Editorial

Q2 mil millones de todos… pero no para todos


El descenso temporal de precios dependerá de la voluntad, del agotamiento de inventarios previos y, a la larga, de la libre competencia.

Reza un viejo adagio que de buenas intenciones está empedrado el camino al infierno, en alusión a los trasfondos, intereses y objetivos ulteriores a los declarados. Y —siguiendo la metáfora—, si acaso está muy caro el material para ese empedrado, no faltará quien proponga subsidiarlo porque va hacia otro lugar. El caso es que, ante el incremento internacional en los precios de los combustibles reflejado desde hace mes y medio en el país, sin perspectivas certeras de que se reduzca en el corto plazo, el Congreso de la República aprobó un fondo de Q2 mil millones para implementar un subsidio a las gasolinas y el diésel durante tres meses o lo que alcancen los recursos. El Ejecutivo había propuesto Q1,200 millones y le aumentaron Q808 millones; total, no son suyos ni los pagan ellos.
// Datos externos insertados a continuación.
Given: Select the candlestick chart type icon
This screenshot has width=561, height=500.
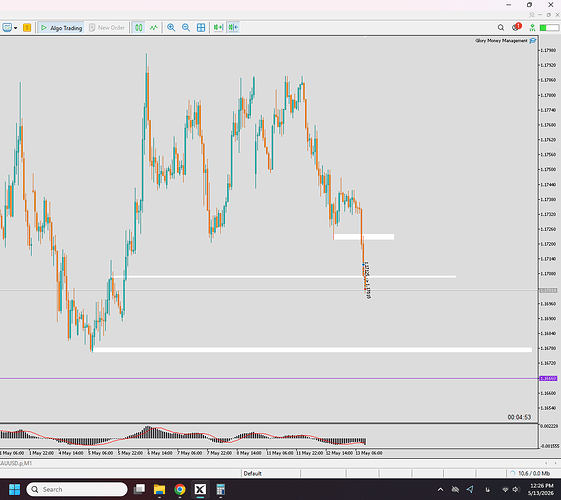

El Ejecutivo sancionó el decreto y está en proceso el reglamento para la aplicación del beneficio de Q5 por galón de gasolinas y Q8 por el de diésel. La norma aprobada invoca la obligación de “garantizar el bienestar económico” de los habitantes, pero es precisamente en atención a ese considerando que se debe puntualizar que, por elemental lógica, todo subsidio entraña una desigualdad, ya que no necesariamente todos los guatemaltecos se beneficiarán por igual con este gasto, aunque en esencia todos los tributantes sufragarán. Al ser fondos del erario, implica quitarles a otros rubros, que aún deben ser detallados.


La motivación del subsidio es clientelar y electorera. “El Congreso escucha a la población y aprueba apoyo al precio del combustible”, dice la nota en el portal digital del Legislativo, que más adelante menciona los bolsillos del ciudadano. Sin embargo, no existen suficientes mecanismos efectivos para detectar el impacto real y equitativo del apoyo al consumidor.


¿Cómo se aseguran de que ese camión que transporta verduras en efecto reduzca el costo del flete? ¿Quién monitoreará el efecto en las tarifas del transporte extraurbano? ¿Cómo se obligará al taxista ilegal, sin permiso de operación ni supervisión, a reducir el costo del pasaje? Si con los anteriores precios, esos operadores eran capaces de decirle a un pasajero que se bajara si no le gustaba el precio, ¿por qué van a actuar distinto ahora que podrían ganar un poco más?


El descenso temporal de precios dependerá de la voluntad, del agotamiento de inventarios previos y, a la larga, de la libre competencia. También del cambio en la retórica de Estados Unidos e Irán. Mientras tanto, la transmisión del efecto del subsidio se diluye en una cadena larga de actores. Focalizarlo, condicionar su uso —para evitar acaparamiento o contrabando— o establecer sistemas de trazabilidad de precios requiere capacidades institucionales que no siempre están presentes.


Durante tres meses podría haber cierto alivio para muchos propietarios de vehículos, pero quienes no poseen uno, a causa de su precariedad económica, deberán esperar una hipotética serie de efectos en los precios. Q2 mil millones equivalen casi a todo el presupuesto del Ministerio de Agricultura y dos veces el de Cultura. ¿Qué más se pudo hacer con ese dinero? La discusión de fondo no era solo si subsidiar o no, sino cómo ayudar eficazmente a los sectores más vulnerables ante las alzas. Así, también es necesario que el Congreso deje su usual miopía y empiece a prever ¿qué ocurrirá después del trimestre del subsidio si la situación internacional prosigue? ¿Van a donar sus sueldos para un mes más? Porque presumir con dinero ajeno no cuesta nada, sobre todo si no quisieron tocar abiertamente su bolsón de gasto electorero.